Ксюня лежала на застеленном диване, служившем ей кроватью уже много лет, беззаботно смеялась чему-то телевизионному. Вымытая, покормленная, она не представляла сотой доли пережитого ими за сутки.
— Привет, пап! Давно тебя не видела.
Калмычков улыбнулся ей и прошел на кухню. Жена юркнула за ним.
— Только не приставай к ней с вопросами! — взмолилась Валентина. — Плохого ничего не случилось. Лишь бы не спугнуть! Только лаской и любовью! Они сейчас растут быстро, а внутри — как дошкольники. Ничего через мозги не пропускают. Информация напрямую шпарит: органы чувств — органы движения. Не лезь с беседами, умоляю! Только любовь…
Он опять промолчал. Именно ласки и любви не находил в себе сегодня.
Невеселые картинки
Утро началось с плохих новостей. В СИЗО повесился Матанин.
Дураку ясно, что повесили, но прокуратура пишет — «самоубийство через повешение». Потому пишет, что в противном случае придется официально признать давно и определенно известный факт.
Грош цена правоохранительной системе, где в строго охраняемых тюрьмах убивают свидетелей, устраивают для авторитетов попойки с бабами и наркотой. Откуда те же авторитеты руководят мероприятиями по своей отмазке. Все зарабатывают, и тюрьма — туда же.
Просто, как две копейки! Завезли пачку денег и решили вопрос. Теперь расследуй, не расследуй. Разве узнаешь — кому? То ли начальнику тюрьмы, то ли прапорщику последнему. Не важно! Может, и денег не завозили. Звонок по телефону — и нет Матанина. Расчет по исполнению.
Деньги! Одни только деньги. Действуют. Решают. Все заменили: долг, совесть, честь. Ничего не работает! Только деньги. Ради еще больших денег.
Самоубился единственный свидетель. «Да пошли вы!..» — Калмычков смотрел на генерала Арапова. Генерал смотрел на него.
— Так и живем, Николай.
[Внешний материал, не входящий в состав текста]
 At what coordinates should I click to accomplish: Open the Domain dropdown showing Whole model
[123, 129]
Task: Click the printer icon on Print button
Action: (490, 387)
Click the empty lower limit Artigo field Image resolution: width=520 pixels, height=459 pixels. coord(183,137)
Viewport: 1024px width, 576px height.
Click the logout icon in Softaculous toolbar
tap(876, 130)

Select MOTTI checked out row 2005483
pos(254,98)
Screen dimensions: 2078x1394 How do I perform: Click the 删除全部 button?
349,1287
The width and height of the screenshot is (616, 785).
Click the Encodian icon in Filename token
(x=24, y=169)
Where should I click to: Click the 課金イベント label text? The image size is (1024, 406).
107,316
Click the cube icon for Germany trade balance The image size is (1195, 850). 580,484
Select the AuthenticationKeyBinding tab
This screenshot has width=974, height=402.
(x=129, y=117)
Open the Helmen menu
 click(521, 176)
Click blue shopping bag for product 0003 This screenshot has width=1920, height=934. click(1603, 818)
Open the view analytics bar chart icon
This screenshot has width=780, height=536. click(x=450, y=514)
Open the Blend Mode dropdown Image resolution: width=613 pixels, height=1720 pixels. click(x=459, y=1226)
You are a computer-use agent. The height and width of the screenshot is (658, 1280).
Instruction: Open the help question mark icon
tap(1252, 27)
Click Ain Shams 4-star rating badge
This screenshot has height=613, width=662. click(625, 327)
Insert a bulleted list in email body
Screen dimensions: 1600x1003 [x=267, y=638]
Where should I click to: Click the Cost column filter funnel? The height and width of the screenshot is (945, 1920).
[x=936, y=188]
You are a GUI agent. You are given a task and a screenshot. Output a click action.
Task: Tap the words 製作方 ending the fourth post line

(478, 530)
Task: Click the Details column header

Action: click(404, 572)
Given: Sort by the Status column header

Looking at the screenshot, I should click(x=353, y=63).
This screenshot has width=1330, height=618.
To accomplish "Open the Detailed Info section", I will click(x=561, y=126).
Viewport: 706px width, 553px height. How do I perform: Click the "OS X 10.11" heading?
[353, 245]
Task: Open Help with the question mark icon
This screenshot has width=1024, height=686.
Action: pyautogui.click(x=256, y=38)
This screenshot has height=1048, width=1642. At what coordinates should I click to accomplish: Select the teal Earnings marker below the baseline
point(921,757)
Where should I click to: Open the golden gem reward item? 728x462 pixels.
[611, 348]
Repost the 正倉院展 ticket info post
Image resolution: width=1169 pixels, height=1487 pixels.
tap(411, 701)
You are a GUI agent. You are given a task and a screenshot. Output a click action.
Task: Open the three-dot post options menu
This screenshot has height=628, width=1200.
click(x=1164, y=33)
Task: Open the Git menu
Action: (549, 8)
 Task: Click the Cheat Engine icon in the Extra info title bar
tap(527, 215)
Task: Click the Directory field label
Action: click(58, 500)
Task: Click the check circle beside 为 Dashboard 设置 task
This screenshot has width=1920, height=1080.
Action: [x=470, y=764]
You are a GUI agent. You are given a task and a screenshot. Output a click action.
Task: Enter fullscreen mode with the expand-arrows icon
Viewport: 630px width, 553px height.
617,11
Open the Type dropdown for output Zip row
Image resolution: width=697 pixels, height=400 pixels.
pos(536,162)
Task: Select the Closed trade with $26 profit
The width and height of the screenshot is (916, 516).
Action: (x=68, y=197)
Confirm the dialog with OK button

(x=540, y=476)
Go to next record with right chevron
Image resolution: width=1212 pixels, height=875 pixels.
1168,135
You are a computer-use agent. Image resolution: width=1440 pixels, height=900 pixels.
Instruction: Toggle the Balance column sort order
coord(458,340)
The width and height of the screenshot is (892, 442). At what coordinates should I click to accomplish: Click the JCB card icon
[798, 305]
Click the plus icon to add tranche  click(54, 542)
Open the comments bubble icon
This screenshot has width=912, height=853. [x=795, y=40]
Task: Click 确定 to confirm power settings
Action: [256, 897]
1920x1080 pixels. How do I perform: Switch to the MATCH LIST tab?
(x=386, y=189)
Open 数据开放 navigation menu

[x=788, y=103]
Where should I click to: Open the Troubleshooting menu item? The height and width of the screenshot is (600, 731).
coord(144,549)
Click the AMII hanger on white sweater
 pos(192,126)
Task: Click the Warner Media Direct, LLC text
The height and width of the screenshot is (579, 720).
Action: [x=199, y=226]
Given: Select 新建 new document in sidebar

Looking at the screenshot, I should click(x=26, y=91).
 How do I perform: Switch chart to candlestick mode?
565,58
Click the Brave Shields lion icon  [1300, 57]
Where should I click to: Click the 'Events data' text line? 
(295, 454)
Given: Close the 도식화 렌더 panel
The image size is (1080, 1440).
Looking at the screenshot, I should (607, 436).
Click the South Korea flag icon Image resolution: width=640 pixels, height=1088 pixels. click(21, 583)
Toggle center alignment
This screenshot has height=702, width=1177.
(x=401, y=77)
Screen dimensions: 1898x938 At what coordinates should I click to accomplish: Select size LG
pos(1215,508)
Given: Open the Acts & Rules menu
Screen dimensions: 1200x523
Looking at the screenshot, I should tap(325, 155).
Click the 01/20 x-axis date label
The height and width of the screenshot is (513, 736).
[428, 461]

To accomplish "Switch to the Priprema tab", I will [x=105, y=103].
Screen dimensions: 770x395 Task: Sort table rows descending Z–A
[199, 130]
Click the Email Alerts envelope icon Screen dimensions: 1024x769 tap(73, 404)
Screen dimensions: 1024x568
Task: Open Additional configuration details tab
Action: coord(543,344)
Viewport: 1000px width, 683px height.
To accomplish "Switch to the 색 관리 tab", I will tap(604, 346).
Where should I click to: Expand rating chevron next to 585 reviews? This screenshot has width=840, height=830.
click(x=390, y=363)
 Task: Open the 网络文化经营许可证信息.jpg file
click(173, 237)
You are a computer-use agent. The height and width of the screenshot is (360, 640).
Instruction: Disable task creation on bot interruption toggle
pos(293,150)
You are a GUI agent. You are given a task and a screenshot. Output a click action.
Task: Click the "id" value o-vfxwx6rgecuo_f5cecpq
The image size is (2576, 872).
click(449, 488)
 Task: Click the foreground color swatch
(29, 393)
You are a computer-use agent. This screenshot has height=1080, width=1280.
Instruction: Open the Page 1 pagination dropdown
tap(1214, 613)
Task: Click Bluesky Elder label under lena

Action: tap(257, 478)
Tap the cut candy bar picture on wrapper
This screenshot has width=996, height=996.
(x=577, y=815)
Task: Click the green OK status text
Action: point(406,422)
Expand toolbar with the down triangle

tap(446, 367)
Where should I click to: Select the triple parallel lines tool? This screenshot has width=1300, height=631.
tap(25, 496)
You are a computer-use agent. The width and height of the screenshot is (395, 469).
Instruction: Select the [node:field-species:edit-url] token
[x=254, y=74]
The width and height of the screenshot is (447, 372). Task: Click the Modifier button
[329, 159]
Впору самим в петлю… — Генерал махнул рукой: «Иди, мол. Видеть никого не хочется…»
Взаимно. Со смертью Матанина потеряна возможность опознать Щербака. Он был единственным из известных следствию людей, знавших Щербака в лицо. Как теперь?!
Следствие снова уперлось в стенку Что-то дополнит исследование связей Матанина и Воропаева. Может, поделится информацией о заказчике их хозяин. Если шустрый Щербак не опередит малоподвижных следователей прокуратуры. Но нет ответа на главные вопросы. Кто наш самоубийца? Почему его ищет Щербак? Кто стоит за Щербаком? Кто придумал всю эту заваруху?
Он набрал номер полковника Пустельгина.
— Добрый день, Сергей Анатольевич! Как поживаешь?
— Потихоньку. Донесся слух о твоих успехах в Питере. К нам не собираешься? — поинтересовался Пустельгин.
— Пока не зовут. Сергей Анатольевич, какая статистика по суициду? По нашим случаям, — спросил Калмычков.
— На сегодняшнее утро — восемьдесят шесть трупов. Отправили телегу с просьбой не давать информацию по самоубийствам в эфир. Руководству телевидения. Но ты же знаешь их исполнительность… — ответил Пустельгин.
— Да уж… Привет Лиходеду.
— Передам…
Уже восемьдесят шесть. Начальству — до лампочки? Калмычков сидел в кабинете один. Егоров попросился в отгулы. Следователь Нелидов работал у себя. Опера старались не лезть на глаза и бродили где-то в ожидании приказаний. Типичная обстановка беспросветного висяка.